▸ **Task objective**: Each record must be repeated exactly as it stands.

[Data excerpts]
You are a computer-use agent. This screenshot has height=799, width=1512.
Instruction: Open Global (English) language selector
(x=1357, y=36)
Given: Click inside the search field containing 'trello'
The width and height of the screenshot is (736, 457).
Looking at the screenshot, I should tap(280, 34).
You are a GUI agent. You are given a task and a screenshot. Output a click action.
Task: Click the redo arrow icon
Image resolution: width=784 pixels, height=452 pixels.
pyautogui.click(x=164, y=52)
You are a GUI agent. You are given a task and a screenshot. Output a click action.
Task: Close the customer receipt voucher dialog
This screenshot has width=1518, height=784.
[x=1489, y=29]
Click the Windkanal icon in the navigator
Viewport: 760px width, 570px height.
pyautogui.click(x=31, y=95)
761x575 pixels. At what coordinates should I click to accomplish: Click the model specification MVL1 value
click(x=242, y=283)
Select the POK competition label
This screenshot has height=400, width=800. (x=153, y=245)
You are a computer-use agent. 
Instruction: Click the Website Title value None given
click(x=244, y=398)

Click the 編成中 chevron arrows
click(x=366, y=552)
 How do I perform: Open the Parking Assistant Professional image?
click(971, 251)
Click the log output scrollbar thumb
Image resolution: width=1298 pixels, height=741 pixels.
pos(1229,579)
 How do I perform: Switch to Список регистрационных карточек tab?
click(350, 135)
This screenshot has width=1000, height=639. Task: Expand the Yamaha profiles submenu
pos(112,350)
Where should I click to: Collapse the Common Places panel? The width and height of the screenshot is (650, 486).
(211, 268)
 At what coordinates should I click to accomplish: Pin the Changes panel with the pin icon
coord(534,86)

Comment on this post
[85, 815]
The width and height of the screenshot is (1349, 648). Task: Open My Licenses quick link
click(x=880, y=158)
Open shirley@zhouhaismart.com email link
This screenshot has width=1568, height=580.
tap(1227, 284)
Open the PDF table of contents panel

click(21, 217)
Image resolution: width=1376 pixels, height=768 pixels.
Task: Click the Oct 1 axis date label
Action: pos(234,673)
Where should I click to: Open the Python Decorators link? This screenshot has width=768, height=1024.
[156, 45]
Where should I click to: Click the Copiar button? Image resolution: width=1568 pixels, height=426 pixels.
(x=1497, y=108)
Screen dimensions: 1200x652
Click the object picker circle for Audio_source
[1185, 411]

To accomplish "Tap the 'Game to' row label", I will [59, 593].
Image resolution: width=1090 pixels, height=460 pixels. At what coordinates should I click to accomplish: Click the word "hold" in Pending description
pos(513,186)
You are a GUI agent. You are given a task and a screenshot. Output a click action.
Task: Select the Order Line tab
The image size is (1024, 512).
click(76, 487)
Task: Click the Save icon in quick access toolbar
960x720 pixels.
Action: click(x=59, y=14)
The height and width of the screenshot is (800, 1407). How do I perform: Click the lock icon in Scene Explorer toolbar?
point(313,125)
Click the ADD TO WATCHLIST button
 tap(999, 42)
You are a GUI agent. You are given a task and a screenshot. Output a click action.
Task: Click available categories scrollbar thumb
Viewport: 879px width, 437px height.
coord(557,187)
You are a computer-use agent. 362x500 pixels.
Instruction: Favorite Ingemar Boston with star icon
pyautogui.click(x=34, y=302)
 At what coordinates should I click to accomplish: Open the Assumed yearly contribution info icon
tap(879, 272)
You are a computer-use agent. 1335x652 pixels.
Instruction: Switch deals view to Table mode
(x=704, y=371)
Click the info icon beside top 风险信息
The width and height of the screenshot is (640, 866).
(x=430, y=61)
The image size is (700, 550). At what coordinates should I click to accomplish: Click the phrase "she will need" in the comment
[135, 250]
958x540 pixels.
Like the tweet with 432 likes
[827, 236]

▸ **Completed exercise**:
You are a computer-use agent. This screenshot has height=799, width=1512.
Instruction: Open Global (English) language selector
(x=1357, y=36)
Given: Click inside the search field containing 'trello'
The width and height of the screenshot is (736, 457).
Looking at the screenshot, I should tap(280, 34).
You are a GUI agent. You are given a task and a screenshot. Output a click action.
Task: Click the redo arrow icon
Image resolution: width=784 pixels, height=452 pixels.
pyautogui.click(x=164, y=52)
You are a GUI agent. You are given a task and a screenshot. Output a click action.
Task: Close the customer receipt voucher dialog
This screenshot has width=1518, height=784.
[x=1489, y=29]
Click the Windkanal icon in the navigator
Viewport: 760px width, 570px height.
pyautogui.click(x=31, y=95)
761x575 pixels. At what coordinates should I click to accomplish: Click the model specification MVL1 value
click(x=242, y=283)
Select the POK competition label
This screenshot has height=400, width=800. (x=153, y=245)
You are a computer-use agent. 
Instruction: Click the Website Title value None given
click(x=244, y=398)

Click the 編成中 chevron arrows
click(x=366, y=552)
 How do I perform: Open the Parking Assistant Professional image?
click(971, 251)
Click the log output scrollbar thumb
Image resolution: width=1298 pixels, height=741 pixels.
pos(1229,579)
 How do I perform: Switch to Список регистрационных карточек tab?
click(350, 135)
This screenshot has width=1000, height=639. Task: Expand the Yamaha profiles submenu
pos(112,350)
Where should I click to: Collapse the Common Places panel? The width and height of the screenshot is (650, 486).
(211, 268)
 At what coordinates should I click to accomplish: Pin the Changes panel with the pin icon
coord(534,86)

Comment on this post
[85, 815]
The width and height of the screenshot is (1349, 648). Task: Open My Licenses quick link
click(x=880, y=158)
Open shirley@zhouhaismart.com email link
This screenshot has width=1568, height=580.
tap(1227, 284)
Open the PDF table of contents panel

click(21, 217)
Image resolution: width=1376 pixels, height=768 pixels.
Task: Click the Oct 1 axis date label
Action: pos(234,673)
Where should I click to: Open the Python Decorators link? This screenshot has width=768, height=1024.
[156, 45]
Where should I click to: Click the Copiar button? Image resolution: width=1568 pixels, height=426 pixels.
(x=1497, y=108)
Screen dimensions: 1200x652
Click the object picker circle for Audio_source
[1185, 411]

To accomplish "Tap the 'Game to' row label", I will [59, 593].
Image resolution: width=1090 pixels, height=460 pixels. At what coordinates should I click to accomplish: Click the word "hold" in Pending description
pos(513,186)
You are a GUI agent. You are given a task and a screenshot. Output a click action.
Task: Select the Order Line tab
The image size is (1024, 512).
click(76, 487)
Task: Click the Save icon in quick access toolbar
960x720 pixels.
Action: click(x=59, y=14)
The height and width of the screenshot is (800, 1407). How do I perform: Click the lock icon in Scene Explorer toolbar?
point(313,125)
Click the ADD TO WATCHLIST button
 tap(999, 42)
You are a GUI agent. You are given a task and a screenshot. Output a click action.
Task: Click available categories scrollbar thumb
Viewport: 879px width, 437px height.
coord(557,187)
You are a computer-use agent. 362x500 pixels.
Instruction: Favorite Ingemar Boston with star icon
pyautogui.click(x=34, y=302)
 At what coordinates should I click to accomplish: Open the Assumed yearly contribution info icon
tap(879, 272)
You are a computer-use agent. 1335x652 pixels.
Instruction: Switch deals view to Table mode
(x=704, y=371)
Click the info icon beside top 风险信息
The width and height of the screenshot is (640, 866).
(x=430, y=61)
The image size is (700, 550). At what coordinates should I click to accomplish: Click the phrase "she will need" in the comment
[135, 250]
958x540 pixels.
Like the tweet with 432 likes
[827, 236]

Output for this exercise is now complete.